Genetics, Vol. 177, 2293-2307, December 2007, Copyright © 2007
doi:10.1534/genetics.107.074963
The Reacquisition of Biotin Prototrophy in Saccharomyces cerevisiae Involved Horizontal Gene Transfer, Gene Duplication and Gene Clustering
Charles Hall* and
Fred S. Dietrich*,
,1
* Department of Molecular Genetics and Microbiology, Duke University Medical Center and
Institute for Genome Sciences and Policy, Duke University, Durham, North Carolina 27710
1 Corresponding author: Department of Molecular Genetics and Microbiology and Institute of Genome Science and Policy, Duke University Medical Center, 287 CARL Bldg., Box 3568 DUMC, Durham, NC 27710.

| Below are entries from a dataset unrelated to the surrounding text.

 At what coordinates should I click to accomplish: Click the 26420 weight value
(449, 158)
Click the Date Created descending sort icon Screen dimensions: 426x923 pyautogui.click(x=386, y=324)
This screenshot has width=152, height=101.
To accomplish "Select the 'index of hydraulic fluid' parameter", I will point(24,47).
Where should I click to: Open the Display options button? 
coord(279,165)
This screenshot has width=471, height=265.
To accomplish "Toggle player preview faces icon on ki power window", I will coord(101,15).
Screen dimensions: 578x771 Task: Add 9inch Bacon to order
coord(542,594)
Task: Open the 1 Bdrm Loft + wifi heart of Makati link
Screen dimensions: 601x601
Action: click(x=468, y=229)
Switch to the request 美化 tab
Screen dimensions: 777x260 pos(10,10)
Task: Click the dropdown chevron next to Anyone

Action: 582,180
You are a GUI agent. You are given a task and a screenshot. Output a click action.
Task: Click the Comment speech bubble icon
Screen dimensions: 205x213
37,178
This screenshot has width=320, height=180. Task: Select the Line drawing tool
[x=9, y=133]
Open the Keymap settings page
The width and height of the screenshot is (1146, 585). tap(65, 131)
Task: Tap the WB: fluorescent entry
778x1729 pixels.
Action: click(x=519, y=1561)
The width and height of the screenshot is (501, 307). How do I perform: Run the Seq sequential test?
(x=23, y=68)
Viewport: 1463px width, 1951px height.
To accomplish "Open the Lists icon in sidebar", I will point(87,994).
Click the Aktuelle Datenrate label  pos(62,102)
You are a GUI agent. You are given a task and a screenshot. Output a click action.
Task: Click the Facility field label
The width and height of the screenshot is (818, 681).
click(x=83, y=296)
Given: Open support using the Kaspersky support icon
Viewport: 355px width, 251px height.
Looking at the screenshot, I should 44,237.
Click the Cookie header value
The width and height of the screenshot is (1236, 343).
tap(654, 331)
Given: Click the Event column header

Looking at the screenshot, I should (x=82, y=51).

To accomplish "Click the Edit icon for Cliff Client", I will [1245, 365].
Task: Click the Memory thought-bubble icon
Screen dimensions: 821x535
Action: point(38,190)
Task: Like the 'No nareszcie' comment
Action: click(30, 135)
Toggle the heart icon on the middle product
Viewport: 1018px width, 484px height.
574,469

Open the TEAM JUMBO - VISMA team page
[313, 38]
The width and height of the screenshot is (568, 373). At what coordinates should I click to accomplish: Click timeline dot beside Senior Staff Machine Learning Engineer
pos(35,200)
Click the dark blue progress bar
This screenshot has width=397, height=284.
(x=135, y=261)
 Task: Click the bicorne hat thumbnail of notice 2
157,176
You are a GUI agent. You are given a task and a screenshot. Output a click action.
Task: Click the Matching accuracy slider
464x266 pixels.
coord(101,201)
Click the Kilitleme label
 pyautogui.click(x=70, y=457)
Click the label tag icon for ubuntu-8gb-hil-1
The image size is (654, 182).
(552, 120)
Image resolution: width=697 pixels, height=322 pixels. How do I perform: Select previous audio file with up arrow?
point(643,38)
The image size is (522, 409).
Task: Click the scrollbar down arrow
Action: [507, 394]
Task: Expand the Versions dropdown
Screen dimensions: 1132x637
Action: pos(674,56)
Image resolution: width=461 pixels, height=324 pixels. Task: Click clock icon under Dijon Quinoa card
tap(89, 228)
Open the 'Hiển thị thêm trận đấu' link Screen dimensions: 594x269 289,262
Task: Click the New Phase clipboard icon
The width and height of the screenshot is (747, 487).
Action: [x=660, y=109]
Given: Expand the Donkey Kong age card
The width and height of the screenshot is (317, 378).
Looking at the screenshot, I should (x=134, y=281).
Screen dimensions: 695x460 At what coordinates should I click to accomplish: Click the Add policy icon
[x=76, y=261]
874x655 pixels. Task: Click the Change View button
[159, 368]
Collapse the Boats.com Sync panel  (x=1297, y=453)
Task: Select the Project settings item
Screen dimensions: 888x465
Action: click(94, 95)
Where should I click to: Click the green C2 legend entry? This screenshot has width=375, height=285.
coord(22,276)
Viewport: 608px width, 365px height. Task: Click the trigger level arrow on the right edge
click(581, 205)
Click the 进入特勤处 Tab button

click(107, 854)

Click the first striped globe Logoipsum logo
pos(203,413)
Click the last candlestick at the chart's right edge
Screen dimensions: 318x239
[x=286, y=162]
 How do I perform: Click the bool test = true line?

E-mail: fred.dietrich{at}duke.edu
The synthesis of biotin, a vitamin required for many carboxylation reactions, is a variable trait in Saccharomyces cerevisiae. Many S. cerevisiae strains, including common laboratory strains, contain only a partial biotin synthesis pathway. We here report the identification of the first step necessary for the biotin synthesis pathway in S. cerevisiae. The biotin auxotroph strain S288c was able to grow on media lacking biotin when BIO1 and the known biotin synthesis gene BIO6 were introduced together on a plasmid vector. BIO1 is a paralog of YJR154W, a gene of unknown function and adjacent to BIO6. The nature of BIO1 illuminates the remarkable evolutionary history of the biotin biosynthesis pathway in S. cerevisiae. This pathway appears to have been lost in an ancestor of S. cerevisiae and subsequently rebuilt by a combination of horizontal gene transfer and gene duplication followed by neofunctionalization. Unusually, for S. cerevisiae, most of the genes required for biotin synthesis in S. cerevisiae are grouped in two subtelomeric gene clusters. The BIO1–BIO6 functional cluster is an example of a cluster of genes of "dispensable function," one of the few categories of genes in S. cerevisiae that are positionally clustered.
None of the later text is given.